Personal information
- Full name: Charles Albert Benbow
- Born: 1870 Solihull, Warwickshire, England
- Died: 29 March 1912 (aged 41) New Plymouth, New Zealand

Domestic team information
- 1891/92–1896/97: Wellington

Career statistics
| Competition | First-class |
| Matches | 6 |
| Runs scored | 54 |
| Batting average | 9.00 |
| 100s/50s | 0/0 |
| Top score | 30 |
| Balls bowled | 518 |
| Wickets | 17 |
| Bowling average | 11.05 |
| 5 wickets in innings | 0 |
| 10 wickets in match | 0 |
| Best bowling | 4/9 |
| Catches/stumpings | 2/- |
- Source: Cricinfo, 4 March 2018

= Charles Benbow =

New Zealand cricketer

Charles Albert Benbow (1870 – 29 March 1912) was a cricketer who played first-class cricket for Wellington in New Zealand from 1891 to 1897.

==Life and career==
Charles Benbow was born in England and migrated with his family in the 1870s to New Zealand, where his father was the manager of South British Insurance in Wellington. He attended Wellington College, then joined the AMP Society.

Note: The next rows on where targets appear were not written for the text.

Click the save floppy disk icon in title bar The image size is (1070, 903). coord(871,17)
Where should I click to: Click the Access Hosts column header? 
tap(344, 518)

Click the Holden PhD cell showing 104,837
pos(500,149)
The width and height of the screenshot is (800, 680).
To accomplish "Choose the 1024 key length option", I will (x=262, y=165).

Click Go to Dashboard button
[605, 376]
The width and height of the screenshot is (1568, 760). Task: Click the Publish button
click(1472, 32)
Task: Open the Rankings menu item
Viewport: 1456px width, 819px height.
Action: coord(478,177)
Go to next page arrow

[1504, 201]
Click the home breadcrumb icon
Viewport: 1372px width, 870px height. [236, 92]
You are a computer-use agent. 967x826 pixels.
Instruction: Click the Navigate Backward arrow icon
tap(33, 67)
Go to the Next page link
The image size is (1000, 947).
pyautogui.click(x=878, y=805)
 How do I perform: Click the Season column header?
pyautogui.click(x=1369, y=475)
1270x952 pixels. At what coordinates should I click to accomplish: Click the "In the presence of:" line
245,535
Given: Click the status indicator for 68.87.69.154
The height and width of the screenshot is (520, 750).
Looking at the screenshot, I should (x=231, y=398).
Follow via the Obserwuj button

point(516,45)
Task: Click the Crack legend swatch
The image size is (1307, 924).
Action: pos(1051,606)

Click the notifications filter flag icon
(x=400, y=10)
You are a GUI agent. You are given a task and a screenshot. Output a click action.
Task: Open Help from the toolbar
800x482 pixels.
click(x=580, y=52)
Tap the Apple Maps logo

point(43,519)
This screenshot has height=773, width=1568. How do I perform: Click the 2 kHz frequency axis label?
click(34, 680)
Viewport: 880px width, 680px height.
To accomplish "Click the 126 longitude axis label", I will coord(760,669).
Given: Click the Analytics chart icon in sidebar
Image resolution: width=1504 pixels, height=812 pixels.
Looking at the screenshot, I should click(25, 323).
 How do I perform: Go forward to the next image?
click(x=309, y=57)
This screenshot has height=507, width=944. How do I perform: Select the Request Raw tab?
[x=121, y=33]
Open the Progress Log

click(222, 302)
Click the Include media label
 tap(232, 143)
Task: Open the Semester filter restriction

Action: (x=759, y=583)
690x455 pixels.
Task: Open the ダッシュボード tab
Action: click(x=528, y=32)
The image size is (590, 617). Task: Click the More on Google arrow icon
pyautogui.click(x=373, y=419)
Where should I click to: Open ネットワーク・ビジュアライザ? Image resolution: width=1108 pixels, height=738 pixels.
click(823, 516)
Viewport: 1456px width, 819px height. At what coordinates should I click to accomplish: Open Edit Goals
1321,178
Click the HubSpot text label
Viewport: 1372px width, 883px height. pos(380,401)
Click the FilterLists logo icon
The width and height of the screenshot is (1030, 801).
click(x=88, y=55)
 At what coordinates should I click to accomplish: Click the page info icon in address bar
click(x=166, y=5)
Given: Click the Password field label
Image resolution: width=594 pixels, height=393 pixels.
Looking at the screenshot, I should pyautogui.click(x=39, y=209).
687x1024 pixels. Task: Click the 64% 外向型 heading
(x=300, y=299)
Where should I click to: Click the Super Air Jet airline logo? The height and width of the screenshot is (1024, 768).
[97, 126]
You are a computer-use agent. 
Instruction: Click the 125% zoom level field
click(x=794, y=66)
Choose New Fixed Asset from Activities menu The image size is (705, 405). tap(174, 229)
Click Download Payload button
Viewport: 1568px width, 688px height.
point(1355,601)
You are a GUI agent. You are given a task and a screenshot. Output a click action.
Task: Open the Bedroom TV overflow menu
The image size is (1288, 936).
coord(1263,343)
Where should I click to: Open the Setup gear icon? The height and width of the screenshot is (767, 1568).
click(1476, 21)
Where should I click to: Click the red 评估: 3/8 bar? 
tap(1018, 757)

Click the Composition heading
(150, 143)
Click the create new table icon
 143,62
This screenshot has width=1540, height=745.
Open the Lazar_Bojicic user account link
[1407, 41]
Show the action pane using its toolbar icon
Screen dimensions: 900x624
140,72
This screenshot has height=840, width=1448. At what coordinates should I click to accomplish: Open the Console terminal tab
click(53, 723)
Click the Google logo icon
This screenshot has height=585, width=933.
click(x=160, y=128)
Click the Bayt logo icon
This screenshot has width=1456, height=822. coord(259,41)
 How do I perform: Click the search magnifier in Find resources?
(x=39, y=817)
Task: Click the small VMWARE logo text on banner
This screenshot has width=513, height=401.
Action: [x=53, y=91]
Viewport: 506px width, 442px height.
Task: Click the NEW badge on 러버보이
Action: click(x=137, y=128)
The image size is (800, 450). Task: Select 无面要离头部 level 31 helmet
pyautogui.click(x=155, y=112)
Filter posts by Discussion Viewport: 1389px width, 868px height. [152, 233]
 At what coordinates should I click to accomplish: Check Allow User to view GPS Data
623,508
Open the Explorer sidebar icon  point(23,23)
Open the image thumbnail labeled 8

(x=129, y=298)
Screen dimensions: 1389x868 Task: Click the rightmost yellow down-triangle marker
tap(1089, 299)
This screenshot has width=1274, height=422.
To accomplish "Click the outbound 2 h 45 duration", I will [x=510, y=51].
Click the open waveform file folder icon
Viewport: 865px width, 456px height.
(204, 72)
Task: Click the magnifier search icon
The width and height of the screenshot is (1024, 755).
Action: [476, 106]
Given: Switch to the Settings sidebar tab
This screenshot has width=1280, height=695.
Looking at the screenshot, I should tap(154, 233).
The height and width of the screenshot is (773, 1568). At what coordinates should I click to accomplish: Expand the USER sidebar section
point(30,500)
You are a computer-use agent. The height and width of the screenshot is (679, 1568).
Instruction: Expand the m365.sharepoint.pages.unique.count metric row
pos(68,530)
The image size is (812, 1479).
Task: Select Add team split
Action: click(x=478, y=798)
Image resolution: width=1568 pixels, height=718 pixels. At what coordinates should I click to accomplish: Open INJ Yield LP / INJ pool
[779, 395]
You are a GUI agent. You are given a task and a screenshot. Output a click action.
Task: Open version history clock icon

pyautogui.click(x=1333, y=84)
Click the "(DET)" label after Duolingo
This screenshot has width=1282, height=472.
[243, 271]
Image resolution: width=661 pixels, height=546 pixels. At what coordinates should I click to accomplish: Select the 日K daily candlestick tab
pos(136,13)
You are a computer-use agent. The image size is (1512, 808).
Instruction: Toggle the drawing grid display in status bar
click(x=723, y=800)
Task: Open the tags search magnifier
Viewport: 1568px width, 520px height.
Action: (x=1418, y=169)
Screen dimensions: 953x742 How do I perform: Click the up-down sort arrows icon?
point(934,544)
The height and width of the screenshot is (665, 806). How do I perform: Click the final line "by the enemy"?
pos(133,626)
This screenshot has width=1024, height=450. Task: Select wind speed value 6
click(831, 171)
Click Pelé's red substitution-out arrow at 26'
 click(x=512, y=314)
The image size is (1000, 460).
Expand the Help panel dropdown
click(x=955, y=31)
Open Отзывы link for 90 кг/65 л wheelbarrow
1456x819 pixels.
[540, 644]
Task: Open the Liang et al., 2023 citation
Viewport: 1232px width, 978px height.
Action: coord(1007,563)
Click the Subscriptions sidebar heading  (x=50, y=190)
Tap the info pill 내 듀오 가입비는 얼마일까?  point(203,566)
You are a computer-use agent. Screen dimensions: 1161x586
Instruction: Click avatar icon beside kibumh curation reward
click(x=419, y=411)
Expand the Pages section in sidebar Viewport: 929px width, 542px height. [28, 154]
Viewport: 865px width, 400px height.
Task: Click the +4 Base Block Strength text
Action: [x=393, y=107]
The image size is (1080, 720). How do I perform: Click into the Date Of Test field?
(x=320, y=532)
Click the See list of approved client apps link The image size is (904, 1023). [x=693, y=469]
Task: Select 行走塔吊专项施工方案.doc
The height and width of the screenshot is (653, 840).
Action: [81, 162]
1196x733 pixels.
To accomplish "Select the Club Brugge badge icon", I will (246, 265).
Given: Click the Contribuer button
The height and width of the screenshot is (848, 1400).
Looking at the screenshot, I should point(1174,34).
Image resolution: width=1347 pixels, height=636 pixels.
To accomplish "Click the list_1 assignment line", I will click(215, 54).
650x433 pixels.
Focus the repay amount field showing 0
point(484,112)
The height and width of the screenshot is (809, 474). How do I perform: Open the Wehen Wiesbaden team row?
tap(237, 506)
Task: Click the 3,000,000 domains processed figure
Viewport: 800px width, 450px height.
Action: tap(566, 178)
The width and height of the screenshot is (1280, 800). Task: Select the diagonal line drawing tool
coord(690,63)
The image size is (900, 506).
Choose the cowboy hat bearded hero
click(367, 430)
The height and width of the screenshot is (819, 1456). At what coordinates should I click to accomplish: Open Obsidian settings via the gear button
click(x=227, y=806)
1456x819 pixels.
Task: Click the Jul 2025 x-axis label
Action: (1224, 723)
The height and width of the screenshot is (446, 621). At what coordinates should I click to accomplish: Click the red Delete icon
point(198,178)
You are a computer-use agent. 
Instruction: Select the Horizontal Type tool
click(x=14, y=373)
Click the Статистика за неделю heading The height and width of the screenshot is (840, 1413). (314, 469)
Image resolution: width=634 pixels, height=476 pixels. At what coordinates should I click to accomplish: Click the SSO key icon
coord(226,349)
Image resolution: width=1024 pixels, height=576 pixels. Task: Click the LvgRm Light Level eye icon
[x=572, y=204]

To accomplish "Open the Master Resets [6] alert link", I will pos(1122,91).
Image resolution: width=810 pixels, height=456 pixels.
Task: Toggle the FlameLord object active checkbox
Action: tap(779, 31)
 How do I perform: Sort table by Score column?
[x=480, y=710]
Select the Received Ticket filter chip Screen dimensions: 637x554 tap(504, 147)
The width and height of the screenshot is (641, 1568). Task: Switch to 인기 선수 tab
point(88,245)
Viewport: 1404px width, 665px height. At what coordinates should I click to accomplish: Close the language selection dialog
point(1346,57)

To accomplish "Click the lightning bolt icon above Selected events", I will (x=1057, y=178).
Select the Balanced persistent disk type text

Benbow married Alice Birch in Wellington in March 1902. In 1905 they moved to New Plymouth, where he managed the new branch of the AMP Society. He and his wife had a daughter and a son. He died of pneumonia in New Plymouth on 29 March 1912 after a period of ill-health. His funeral on 31 March was the largest in New Plymouth for some years.

==Cricket career==
In his first first-class match Benbow was Wellington's most successful bowler in their one-wicket victory over Nelson, taking 3 for 35 and 4 for 31. His best first-class figures were 4 for 9 (off 12 overs) against Fiji in 1894–95.